Bakmamız gereken diğer bir alan ise sanattır. Özgür düşünce ve duyguların doğduğu en temel yer olan sahneler… Amerikalı oyun yazarı Eve Ensler’in yazdığı “Vajina Monologları” yıllardır dünyanın dört bir yanında oynanıyor ve ardında büyük izler bırakıyor. “Kaçınız, vajina kelimesini rahatsız olmadan söyleyebiliyor?” sorusuyla başlayan oyun, kadın cinselliğini tartışan bir çok skeçten oluşuyor. Bir oyuncu, aile dostu tarafından tecavüz edilen genç bir kızı canlandırıyor. Diğer bir skeç konusu kadın sünneti. Ayrıca tecavüz, ev içi şiddet gibi çeşitli kanayan yaralara da parmak basıyorlar. Başta oyuncu bulmakta, oynanacak salon bulmakta zorlanılıyor. Ama bu koşullar için bahsettiğim yer Hindistan. Peki ya 2003 yılında oyun Türkiye’de sergilenmek istendiğinde yaşanan durum ne olmuştu? Özel tiyatro sahnelerinde gösterimine izin var; ancak Kadıköy Kaymakamı, oyunun Halk Eğitim Merkezi’nde sahnelenmesine izin vermemiş. Gerekçesi ise oyunun isminin “genel ahlak kurallarına aykırı” olmasıymış. Yani televizyonda uzmanlar, aktivistler hatta bakanlar “halkı bilinçlendirelim, eğitim şart!” diyedursun; okumuş dediğimiz bir kesimin zihniyeti içler acısı!

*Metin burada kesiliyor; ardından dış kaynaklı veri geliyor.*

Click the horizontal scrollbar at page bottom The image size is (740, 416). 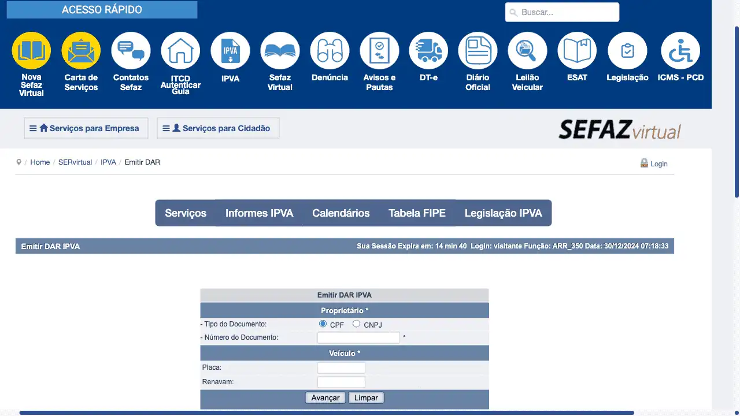(x=327, y=413)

Oysa ki insanoğlunun asıl bilmediği şeyden korkması gerekmez mi? Çünkü keşfetmeye, bilgilenmeye, bilgilendirmeye izin verildiğinde her türlü zarara, tehlikeye kendini hazır hale getirir. Bilir doğruyu, yanlışı ve ona dayatılmaya çalışılan safsataları. Ama tam tersi kolayına geliyor bazılarının. Konuşulmadıkça, duyulmadıkça yaşanan acılar ve dokunmadıkça yılan ona bin yıl hiçbir sorun yok. Sorgulamaz böylece insanlar ve daha çok şey talep etmez, edemezler. “Yanlış yapıyorsunuz” diyemez en basitinden; çünkü sesleri bile ellerinden alınmıştır çoktan. Bu yüzden ben henüz diyebiliyorken derim: “Adına da derler seks!”